Les bons résultats de la Société du chemin de fer de la Gaspésie sont aussi salués par Maurice Quesnel, directeur général de la Chambre de commerce de la Baie-des-Chaleurs.

La Société de chemin de fer a mis les bouchées doubles et on voit que les gens en place travaillent très fort, ils ont vraiment fait un excellent travail. Les résultats sont là, constate-t-il.

Malgré la conjoncture économique incertaine et la guerre en Ukraine, Éric Dubé reste optimiste pour 2022.

Pour l’ensemble des produits qu’on transporte, on n’a pas senti de ralentissement. On a fait des investissements pour encore plus améliorer notre efficacité et répondre de plus en plus aux besoins, explique-t-il.
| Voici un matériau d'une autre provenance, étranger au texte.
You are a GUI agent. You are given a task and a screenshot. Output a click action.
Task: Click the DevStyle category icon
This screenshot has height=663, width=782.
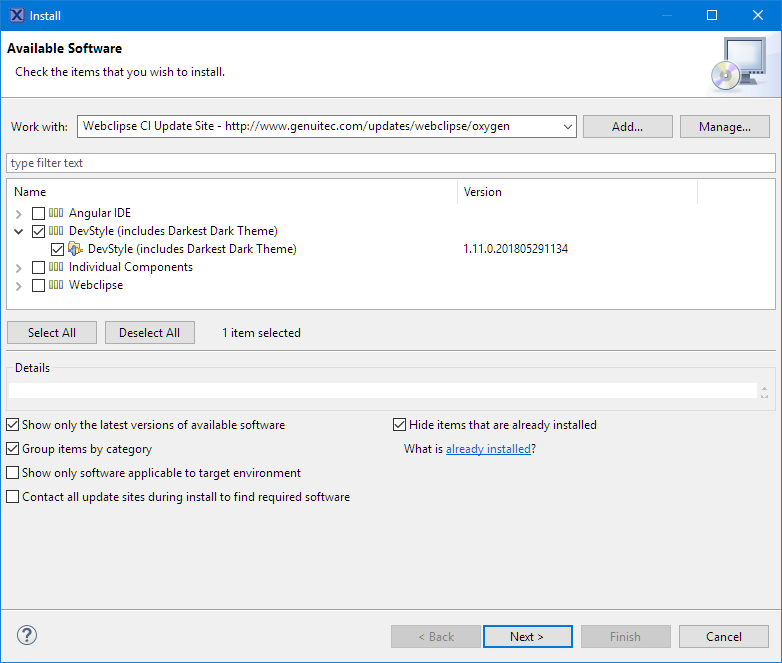[x=56, y=231]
Pour Sylvain Roy, député de Bonaventure, l’incertitude créée par la conjoncture économique et le retard d’au moins deux ans dans la mise en service du tronçon entre Caplan et Port-Daniel–Gascons représentent d’importants défis pour la Société du chemin de fer de la Gaspésie.

On a un contexte ponctuel de prix du bois d’œuvre qui fait en sorte qu’il y a un achalandage supérieur de la part du Groupe Lebel à Nouvelle, mais à partir du moment où les taux d’intérêt vont commencer à monter, les chantiers vont diminuer et fort à parier que le prix du bois d’œuvre va diminuer, prend-il comme exemple.
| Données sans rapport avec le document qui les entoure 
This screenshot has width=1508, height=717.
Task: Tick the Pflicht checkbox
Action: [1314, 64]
« Oui, c’est une bonne année, mais on est loin de la coupe aux lèvres. »

— Une citation de  Sylvain Roy, député de Bonaventure

Les retards dans la mise en service du tronçon entre Caplan et Port-Daniel–Gascons poussent l’entreprise à s’ajuster, reconnaît Éric Dubé.
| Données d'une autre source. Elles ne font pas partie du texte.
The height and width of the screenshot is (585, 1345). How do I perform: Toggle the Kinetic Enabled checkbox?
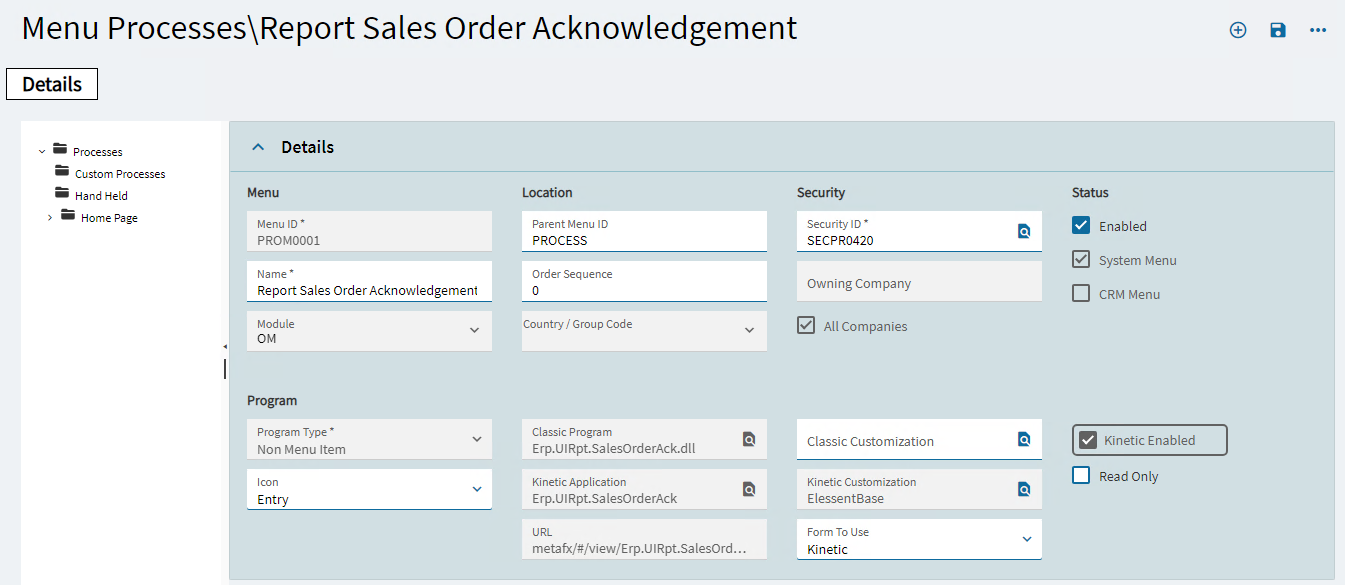(x=1087, y=440)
On comprend que le retard au niveau de la réhabilitation amène des défis pour les deux prochaines années. À partir de là, on va devoir revoir les budgets pour les prochaines années, notre structure de fonctionnement et les impacts et après ça, on négociera notre prochaine entente avec le ministère, indique-t-il.

Convoi de pales d'éoliennes.

L’entreprise LW Wind Power est un important client de la Société de chemin de fer de la Gaspésie.

Photo : Luc Lévesque

Le député de Bonaventure Sylvain Roy craint aussi que ces incertitudes ne viennent freiner la réhabilitation du chemin de fer jusqu’à Gaspé.

Je pense qu’on a une situation ponctuelle, un petit signal positif de rentabilité et d’utilisation du rail qui ne sera pas pérenne dans l’avenir et ça va venir légitimer le retrait des investissements d’état ou son ralentissement dans la réfection du rail, croit Sylvain Roy.

De son côté, l’ancien député de Gaspé et consultant en développement régional, Gaétan Lelièvre, salue aussi la performance de la Société du chemin de fer de la Gaspésie, mais il déplore l’incertitude entourant la réhabilitation du tronçon entre Port-Daniel–Gascons et Gaspé, qui nuit selon lui au développement régional.

Ça peut paraître paradoxal, parce qu’en même temps que le chemin de fer a des succès auprès de la clientèle, c’est du jamais vu pratiquement, on se questionne sur la pérennité du tronçon entre Port-Daniel–Gascons et Gaspé. Pendant ce temps, nos entreprises doivent se tourner vers d’autres alternatives. Il y a des impacts environnementaux énormes, des impacts au niveau financier, analyse-t-il.

L'ex-député et ministre péquiste Gaétan Lelièvre.

L’ex-député et ministre péquiste Gaétan Lelièvre

Photo : Radio-Canada / Luc Manuel Soares

Le directeur général de la Chambre de commerce de la Baie-des-Chaleurs, Maurice Quesnel, appelle aussi le gouvernement à accélérer la réhabilitation du chemin de la voie ferrée.

C’est comme faire des rénovations dans une vieille maison qui n’a pas été entretenue pendant des décennies, c’est là qu’on découvre des anomalies très importantes et malheureusement, les anciennes compagnies ont pris ce qu’elles avaient à prendre et n’ont pas entretenu la voie ferrée et après ça a été remis aux élus, explique-t-il.

Le ministère des Transports a abandonné l’objectif de 2025 pour la réhabilitation complète du chemin de fer jusqu’à Gaspé.

Tous les intervenants cités déplorent la mobilisation et l’empressement des différents gouvernements à réaliser des projets d’envergure, comme le REM à Montréal ou le 3e lien à Québec, alors que le dossier du rail gaspésien n’avance qu’à petits pas, selon eux.